L’information financière en crise
Il n’y a pas de vérité comptable. L’oubli de ce principe est la cause de la crise de confiance qui a ébranlé le capitalisme mondial ces dernières années, et dont les répliques se font encore sentir aujourd’hui (les interrogations sur les méthodes de comptabilisation des réserves de certaines grandes compagnies pétrolières en ont témoigné récemment).
Dans un livre riche, vivant et particulièrement pédagogique, Nicolas Véron, Matthieu Autret et Alfred Galichon mettent en lumière le rôle central que joue désormais l’information financière dans le capitalisme mondial. Forts de leur perspective extérieure par rapport à la “ science comptable ” (aucun des auteurs n’est expert-comptable), ils rappellent que la comptabilité est depuis ses origines une affaire de conventions entre ses utilisateurs. L’internationalisation des opérations des entreprises, le développement des flux de capitaux et l’innovation continue en matière d’instruments financiers rendent ce langage de plus en plus difficile à déchiffrer. En outre, la montée en puissance des investisseurs institutionnels parmi les utilisateurs des données comptables en transforme les objectifs et oblige ainsi à une remise en question en profondeur de principes comptables développés pour répondre à d’autres besoins (surveillance prudentielle ou fisc par exemple). À cet égard, la remise en perspective des enjeux du débat sur la “ juste valeur ” est salutaire.
En démontant avec clarté (et humour) quelques exemples de “ comptabilité créative ”, capables d’améliorer la performance affichée par l’entreprise bien plus rapidement qu’un reengineering complet des opérations, les auteurs font également toucher du doigt les tentations de manipulation auxquelles ont pu succomber certains dirigeants. Plus fondamentalement, les discussions fictives mises en scènes dans le livre entre le PDG d’une entreprise en difficulté et ses conseils en matière comptable mettent clairement en lumière la part de jugement inhérente à la production d’une donnée comptable et dont l’impact peut être massif sur le résultat (“ dans un bilan, il n’y a que la date qui n’implique pas un jugement ”).

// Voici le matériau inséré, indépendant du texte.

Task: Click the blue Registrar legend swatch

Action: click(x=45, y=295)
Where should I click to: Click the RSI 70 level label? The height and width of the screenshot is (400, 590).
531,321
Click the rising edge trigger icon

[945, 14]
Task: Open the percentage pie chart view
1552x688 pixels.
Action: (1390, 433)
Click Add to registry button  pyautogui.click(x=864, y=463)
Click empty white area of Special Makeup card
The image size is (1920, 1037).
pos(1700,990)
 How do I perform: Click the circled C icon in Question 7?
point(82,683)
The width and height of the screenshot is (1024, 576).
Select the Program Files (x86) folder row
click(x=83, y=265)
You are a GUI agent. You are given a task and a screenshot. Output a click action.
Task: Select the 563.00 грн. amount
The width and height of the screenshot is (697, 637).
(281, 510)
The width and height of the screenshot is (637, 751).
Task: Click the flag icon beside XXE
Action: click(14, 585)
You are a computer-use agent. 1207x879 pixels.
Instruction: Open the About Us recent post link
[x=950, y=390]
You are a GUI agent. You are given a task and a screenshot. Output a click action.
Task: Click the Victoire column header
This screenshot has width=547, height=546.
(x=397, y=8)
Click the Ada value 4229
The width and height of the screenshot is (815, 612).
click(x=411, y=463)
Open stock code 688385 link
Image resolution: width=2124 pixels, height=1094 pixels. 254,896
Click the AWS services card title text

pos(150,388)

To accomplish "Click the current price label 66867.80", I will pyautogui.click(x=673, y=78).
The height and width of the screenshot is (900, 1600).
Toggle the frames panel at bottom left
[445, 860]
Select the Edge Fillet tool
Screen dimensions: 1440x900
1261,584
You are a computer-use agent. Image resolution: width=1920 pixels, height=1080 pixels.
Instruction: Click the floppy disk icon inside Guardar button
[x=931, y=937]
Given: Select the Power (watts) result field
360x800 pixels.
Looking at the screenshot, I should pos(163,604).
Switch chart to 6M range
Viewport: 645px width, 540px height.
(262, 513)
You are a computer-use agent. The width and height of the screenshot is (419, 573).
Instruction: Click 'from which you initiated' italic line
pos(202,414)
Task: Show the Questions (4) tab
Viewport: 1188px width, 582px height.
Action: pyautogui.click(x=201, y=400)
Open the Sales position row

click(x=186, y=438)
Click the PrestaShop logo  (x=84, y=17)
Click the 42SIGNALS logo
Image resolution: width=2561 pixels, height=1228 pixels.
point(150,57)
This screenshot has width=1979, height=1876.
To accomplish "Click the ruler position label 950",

Face à cet “ arbitraire ” irréductible, on comprend alors le rôle fondamental de “ check and balance ” joué par l’écosystème de l’information financière dans le capitalisme moderne : contrôle de la production comptable (auditeurs) et analyse de ses implications en matière de valorisation et de risque (banquier, analystes financiers, agence de notation). Aux États-Unis comme en Europe, les affaires Enron et Parmalat ont démontré la possibilité de défaillance de cette chaîne : c’est en ce sens qu’elles ont été un avertissement majeur pour l’ensemble des acteurs.
Puisqu’elle conditionne les équilibres entre entreprises, investisseurs et puissance publique, la question de l’information financière prend une dimension politique, malheureusement sous-estimée aujourd’hui. Les auteurs prédisent l’instabilité du mécanisme actuel retenu par la Commission européenne pour définir les normes IAS en raison de son manque de légitimité démocratique. Ils s’inquiètent également du déséquilibre transatlantique et appellent à une coopération européenne renforcée dans ce domaine, dont l’une des premières réalisations devrait être la création d’une autorité unique de régulation des marchés financiers.
La vigueur du capitalisme repose sur la confiance de ses acteurs en la solidité de la chaîne de l’information financière : après la décennie frénétique des banquiers d’affaires qui a clos le xxe siècle, le temps des comptables s’ouvre peut-être en ce moment sous nos yeux. Le livre de Nicolas Véron, Matthieu Autret et Alfred Galichon nous montre que cette nouvelle ère ne sera pas forcément austère.